JUDGE ROBERTO DI BELLA, who launched the project at the juvenile court in Reggio when he realised that the minors coming before him were the children of those he had put away in the 1990s. Most are sent into the programme when they are 15 or 16 years old and stay until they turn 18.
The name 'Ndrangheta comes from the Greek for courage or loyalty, and the organisation's brutal enforcement of codes of silence make it very difficult to penetrate - and equally as difficult to leave.
Judge Roberto Di Bella, who launched the project at the juvenile court in Reggio when he realised that the minors coming before him were the children of those he had put away in the 1990s, told Agence France-Presse that "the results have been extraordinary".
"The kids go back to school, they take part in socially useful activities, they reveal talents and potential that had been repressed by their sphere of provenance," he said.
The young people who qualify are those considered to be on a fast track to joining the family business, whether they are arrested for smuggling Kalashnikovs or their parents are caught on wiretaps training them in mafia codes.
Most are sent into the programme when they are 15 or 16 years old and stay until they turn 18.

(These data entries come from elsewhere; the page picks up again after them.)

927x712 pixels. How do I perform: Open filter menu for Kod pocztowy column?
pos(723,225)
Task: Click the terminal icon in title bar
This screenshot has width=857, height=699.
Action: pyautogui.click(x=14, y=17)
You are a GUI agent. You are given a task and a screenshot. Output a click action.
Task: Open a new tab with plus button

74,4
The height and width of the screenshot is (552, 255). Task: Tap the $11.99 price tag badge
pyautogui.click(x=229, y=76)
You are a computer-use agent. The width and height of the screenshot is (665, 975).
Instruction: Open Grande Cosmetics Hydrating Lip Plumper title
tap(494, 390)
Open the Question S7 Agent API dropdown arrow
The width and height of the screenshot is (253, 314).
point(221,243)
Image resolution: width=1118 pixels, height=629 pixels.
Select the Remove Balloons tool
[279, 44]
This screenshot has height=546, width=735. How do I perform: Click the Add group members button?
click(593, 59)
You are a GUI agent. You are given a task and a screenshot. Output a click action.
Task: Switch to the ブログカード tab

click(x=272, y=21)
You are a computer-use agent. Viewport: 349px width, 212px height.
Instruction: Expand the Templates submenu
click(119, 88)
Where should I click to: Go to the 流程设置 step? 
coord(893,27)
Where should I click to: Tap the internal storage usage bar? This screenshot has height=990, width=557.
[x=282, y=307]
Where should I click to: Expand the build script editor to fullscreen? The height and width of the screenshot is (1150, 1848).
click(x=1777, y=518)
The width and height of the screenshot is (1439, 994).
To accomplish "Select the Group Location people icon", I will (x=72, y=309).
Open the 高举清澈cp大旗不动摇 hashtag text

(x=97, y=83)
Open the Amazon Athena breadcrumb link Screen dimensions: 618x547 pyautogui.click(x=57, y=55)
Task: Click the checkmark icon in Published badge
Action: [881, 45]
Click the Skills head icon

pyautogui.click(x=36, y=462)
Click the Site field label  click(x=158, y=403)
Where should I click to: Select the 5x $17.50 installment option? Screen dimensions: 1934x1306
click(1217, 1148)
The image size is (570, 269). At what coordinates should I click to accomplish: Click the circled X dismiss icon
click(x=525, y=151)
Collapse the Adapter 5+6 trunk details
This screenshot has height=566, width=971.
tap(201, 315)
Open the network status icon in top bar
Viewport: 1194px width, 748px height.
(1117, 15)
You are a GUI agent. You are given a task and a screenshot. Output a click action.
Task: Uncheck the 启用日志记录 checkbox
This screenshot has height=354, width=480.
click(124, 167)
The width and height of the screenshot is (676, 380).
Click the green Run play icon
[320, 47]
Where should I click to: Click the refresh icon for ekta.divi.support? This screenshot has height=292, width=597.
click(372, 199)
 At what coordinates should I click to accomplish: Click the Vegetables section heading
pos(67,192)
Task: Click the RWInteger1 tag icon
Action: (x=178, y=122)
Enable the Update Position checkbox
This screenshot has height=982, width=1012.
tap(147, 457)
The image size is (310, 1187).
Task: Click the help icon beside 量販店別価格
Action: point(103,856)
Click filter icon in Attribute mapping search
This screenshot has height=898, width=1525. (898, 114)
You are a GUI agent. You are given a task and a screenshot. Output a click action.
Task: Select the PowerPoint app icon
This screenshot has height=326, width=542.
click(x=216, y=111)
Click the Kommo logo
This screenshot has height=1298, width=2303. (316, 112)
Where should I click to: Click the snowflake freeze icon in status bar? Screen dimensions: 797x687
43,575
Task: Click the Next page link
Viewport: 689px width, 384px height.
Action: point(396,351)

"The idea is to make them understand jail is not an obligatory step or a medal to be worn with pride," said Judge Di Bella.
There has been another unexpected consequence: a maternal rebellion. Mothers have approached the court in secret to request that their children be sent away or ask to be sent away themselves. Others have turned informant.
The new protocol will see specialised teams of psychologists, social workers, tutors and foster families set up and financed by the region to transform the largely ad hoc process into "an anti-mafia educative task force".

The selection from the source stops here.